DEINE AUFGABE: Gib aus der Rede den Abschnitt zwischen „Sie sind hier, um“ und „sie fit hält.“ einschließlich wortgetreu aus.

AUSZUG AUS DER REDE:

□ □ □ □ □

Sie sind hier, um vor allem geistige Beweglichkeit und Unruhe in diesen Saal zu tragen. Wer mitten im politischen Geschäft drin steckt, gerät leicht in Gefahr, die Dinge nur noch unter einer vertrauten Perspektive zu betrachten. Der Pilatus sieht nun aber von Luzern total anders aus als etwa von Alpnach. Und so sehen Sie politische Probleme unter Umständen ganz anders als die bestandenen Politikerinnen und Politiker. Und genau diesen anderen Blick erwarten wir von Ihnen. Er soll uns in unserer Sicherheit verunsichern, er soll uns in der schwierigen Arbeit, dem Wandel in der Welt gerecht zu werden, unterstützen, kurz: Sie sollen für Politikerinnen und Politiker eine geistige Herausforderung sein, die sie fit hält.

 

Als Bundeskanzlerin, die unter anderem für die Herausgabe der Gesetze und Verordnungen in den Amtssprachen und für eine verständliche, bürgernahe Gesetzes- und Verwaltungssprache zuständig ist, möchte ich Ihnen, den künftigen Parlamentarierinnen und Parlamentariern, zwei Anliegen nahe bringen:

 

Das erste ist die Verständlichkeit unseres Rechts. Wir leben in einer Referendumsdemokratie. Über ein Gesetz abstimmen heisst, es unterschreiben. Und es würde niemandem einfallen - oder es sollte niemandem passieren - etwas zu unterschreiben, das sie oder er nicht versteht. Nur wer seine Pflichten kennt, kann sie erfüllen, und nur wer weiss, welche Rechte ihm zustehen, ist auch bereit, für sie einzustehen und für sie zu kämpfen. Recht lebt nur dann wirklich, und Rechtsüberzeugung kann nur dann entstehen und wachsen, wenn das Recht verständlich und überschaubar ist. Diese Wahrheit wird in der Hektik des administrativen und politischen Alltagsgeschäfts nur zu oft vergessen. Deshalb ist es mir ein Anliegen, sie Ihnen ans Herz zu legen.

□ □ □ □ □

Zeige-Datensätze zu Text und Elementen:
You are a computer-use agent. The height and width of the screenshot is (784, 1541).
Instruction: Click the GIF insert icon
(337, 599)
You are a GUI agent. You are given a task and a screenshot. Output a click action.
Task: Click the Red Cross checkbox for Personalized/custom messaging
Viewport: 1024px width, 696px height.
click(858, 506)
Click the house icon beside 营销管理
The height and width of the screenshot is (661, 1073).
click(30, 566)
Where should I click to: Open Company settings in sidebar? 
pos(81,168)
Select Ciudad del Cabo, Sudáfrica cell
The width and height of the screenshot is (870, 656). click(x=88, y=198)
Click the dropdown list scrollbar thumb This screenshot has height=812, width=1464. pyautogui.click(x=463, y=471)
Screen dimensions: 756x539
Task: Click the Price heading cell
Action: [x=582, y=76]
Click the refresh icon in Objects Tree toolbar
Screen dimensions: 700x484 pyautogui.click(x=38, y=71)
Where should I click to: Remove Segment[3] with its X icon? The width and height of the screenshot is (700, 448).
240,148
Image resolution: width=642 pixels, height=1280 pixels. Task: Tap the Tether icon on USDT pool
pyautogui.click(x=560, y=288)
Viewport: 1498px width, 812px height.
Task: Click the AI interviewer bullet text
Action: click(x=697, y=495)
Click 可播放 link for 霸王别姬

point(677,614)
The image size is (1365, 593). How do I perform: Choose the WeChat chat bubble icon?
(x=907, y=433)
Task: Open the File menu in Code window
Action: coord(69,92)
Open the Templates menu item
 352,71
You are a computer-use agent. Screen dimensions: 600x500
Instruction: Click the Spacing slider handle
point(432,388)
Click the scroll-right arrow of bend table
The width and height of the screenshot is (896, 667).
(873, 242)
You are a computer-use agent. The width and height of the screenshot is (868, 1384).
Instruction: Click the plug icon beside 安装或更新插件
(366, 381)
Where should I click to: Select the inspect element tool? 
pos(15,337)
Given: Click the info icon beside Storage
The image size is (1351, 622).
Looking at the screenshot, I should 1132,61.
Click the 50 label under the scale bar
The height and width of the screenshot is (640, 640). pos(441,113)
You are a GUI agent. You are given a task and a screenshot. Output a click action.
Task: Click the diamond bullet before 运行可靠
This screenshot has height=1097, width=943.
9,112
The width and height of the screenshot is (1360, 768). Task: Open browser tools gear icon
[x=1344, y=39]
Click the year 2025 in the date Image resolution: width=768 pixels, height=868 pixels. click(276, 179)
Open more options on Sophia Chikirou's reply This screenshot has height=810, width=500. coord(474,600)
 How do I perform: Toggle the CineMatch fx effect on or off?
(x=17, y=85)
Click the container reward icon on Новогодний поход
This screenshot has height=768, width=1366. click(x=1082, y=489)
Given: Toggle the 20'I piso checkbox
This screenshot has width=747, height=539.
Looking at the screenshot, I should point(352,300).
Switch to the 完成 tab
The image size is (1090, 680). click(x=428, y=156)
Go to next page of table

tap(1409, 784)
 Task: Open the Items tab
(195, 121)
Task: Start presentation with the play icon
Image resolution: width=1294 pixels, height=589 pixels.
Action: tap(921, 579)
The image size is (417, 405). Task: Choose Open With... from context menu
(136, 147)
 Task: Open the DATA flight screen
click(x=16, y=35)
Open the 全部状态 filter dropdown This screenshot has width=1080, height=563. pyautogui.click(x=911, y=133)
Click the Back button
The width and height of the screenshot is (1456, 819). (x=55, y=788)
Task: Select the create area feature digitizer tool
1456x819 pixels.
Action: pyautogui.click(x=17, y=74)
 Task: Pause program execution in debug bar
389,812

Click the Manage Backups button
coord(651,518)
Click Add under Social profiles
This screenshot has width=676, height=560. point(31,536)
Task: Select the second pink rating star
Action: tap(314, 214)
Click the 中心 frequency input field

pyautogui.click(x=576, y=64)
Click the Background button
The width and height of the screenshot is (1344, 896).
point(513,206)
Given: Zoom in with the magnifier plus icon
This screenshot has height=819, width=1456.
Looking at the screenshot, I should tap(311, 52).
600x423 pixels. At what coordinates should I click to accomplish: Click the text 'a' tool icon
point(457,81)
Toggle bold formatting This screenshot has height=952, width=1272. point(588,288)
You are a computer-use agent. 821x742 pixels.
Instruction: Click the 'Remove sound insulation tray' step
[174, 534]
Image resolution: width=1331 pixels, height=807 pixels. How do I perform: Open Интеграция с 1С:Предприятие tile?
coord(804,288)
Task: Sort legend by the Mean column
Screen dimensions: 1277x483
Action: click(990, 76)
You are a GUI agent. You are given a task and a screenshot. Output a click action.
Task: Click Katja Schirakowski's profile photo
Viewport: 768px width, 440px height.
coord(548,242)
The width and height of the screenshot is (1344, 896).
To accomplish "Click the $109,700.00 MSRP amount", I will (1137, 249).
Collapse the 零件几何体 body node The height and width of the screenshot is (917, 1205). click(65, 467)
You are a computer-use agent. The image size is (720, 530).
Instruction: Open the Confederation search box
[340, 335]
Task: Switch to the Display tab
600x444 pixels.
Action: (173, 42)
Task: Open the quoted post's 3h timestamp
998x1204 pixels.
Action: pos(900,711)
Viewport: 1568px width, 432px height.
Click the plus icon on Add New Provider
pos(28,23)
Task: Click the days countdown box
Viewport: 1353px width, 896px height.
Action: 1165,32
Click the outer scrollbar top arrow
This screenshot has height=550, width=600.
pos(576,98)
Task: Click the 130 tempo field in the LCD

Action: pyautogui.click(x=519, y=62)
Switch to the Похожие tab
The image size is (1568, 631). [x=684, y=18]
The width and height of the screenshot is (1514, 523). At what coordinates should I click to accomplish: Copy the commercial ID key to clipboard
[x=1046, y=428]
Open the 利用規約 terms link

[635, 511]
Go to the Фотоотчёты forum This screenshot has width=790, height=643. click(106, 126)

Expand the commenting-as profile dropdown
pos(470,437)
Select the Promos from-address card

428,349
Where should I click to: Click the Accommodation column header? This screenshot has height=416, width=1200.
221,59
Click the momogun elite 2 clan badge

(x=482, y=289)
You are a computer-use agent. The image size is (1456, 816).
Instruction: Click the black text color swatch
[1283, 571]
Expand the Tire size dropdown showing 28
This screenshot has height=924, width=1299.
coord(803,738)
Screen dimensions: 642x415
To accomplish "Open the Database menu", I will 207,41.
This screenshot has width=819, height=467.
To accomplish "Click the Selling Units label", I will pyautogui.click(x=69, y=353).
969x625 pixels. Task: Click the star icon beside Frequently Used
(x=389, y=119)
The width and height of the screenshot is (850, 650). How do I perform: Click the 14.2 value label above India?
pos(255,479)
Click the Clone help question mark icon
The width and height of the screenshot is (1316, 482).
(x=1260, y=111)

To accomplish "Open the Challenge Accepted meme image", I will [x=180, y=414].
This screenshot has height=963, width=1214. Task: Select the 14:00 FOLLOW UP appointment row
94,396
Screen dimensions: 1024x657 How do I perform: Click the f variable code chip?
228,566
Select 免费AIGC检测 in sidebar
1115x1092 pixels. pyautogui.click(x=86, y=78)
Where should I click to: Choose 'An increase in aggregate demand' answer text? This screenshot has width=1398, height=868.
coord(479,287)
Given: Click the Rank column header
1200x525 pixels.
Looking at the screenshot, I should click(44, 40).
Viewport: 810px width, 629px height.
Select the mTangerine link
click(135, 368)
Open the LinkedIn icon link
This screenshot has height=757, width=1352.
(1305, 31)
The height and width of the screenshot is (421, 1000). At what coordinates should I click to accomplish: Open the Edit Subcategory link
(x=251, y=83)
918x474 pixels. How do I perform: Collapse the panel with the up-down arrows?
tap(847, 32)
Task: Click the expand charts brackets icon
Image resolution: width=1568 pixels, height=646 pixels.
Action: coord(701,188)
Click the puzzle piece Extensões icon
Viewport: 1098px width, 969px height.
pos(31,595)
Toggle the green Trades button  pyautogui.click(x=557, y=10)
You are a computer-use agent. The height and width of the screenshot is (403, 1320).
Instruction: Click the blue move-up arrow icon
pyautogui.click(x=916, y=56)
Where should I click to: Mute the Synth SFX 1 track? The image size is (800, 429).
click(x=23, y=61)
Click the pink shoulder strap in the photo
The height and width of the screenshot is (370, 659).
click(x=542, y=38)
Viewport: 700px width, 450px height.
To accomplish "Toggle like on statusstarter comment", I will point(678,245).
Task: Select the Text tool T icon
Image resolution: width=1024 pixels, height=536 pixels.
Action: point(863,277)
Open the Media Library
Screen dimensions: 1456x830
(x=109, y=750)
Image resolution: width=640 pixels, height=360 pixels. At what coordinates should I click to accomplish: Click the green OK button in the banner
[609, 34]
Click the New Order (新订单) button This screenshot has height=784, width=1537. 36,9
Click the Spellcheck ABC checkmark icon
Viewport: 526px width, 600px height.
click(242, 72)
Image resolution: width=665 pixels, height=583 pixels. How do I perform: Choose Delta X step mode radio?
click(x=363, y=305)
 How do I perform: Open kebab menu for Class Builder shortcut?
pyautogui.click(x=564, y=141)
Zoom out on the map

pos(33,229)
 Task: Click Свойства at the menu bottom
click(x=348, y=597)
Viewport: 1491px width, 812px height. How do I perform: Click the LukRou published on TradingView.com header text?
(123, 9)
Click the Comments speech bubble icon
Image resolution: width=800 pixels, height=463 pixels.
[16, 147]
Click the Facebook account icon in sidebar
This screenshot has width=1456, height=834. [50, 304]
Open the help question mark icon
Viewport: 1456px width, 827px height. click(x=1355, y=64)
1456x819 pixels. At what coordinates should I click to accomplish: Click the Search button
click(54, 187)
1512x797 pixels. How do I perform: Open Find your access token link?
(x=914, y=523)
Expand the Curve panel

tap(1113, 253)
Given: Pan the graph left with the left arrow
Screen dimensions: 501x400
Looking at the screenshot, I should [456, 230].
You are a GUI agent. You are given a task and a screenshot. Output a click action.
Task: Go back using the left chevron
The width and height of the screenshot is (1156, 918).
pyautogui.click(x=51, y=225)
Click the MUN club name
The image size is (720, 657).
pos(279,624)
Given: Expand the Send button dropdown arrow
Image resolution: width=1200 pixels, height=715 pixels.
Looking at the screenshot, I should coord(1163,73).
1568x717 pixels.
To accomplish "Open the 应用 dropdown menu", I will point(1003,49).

□ □ □ □ □

ERWARTETE AUSGABE:
Sie sind hier, um vor allem geistige Beweglichkeit und Unruhe in diesen Saal zu tragen. Wer mitten im politischen Geschäft drin steckt, gerät leicht in Gefahr, die Dinge nur noch unter einer vertrauten Perspektive zu betrachten. Der Pilatus sieht nun aber von Luzern total anders aus als etwa von Alpnach. Und so sehen Sie politische Probleme unter Umständen ganz anders als die bestandenen Politikerinnen und Politiker. Und genau diesen anderen Blick erwarten wir von Ihnen. Er soll uns in unserer Sicherheit verunsichern, er soll uns in der schwierigen Arbeit, dem Wandel in der Welt gerecht zu werden, unterstützen, kurz: Sie sollen für Politikerinnen und Politiker eine geistige Herausforderung sein, die sie fit hält.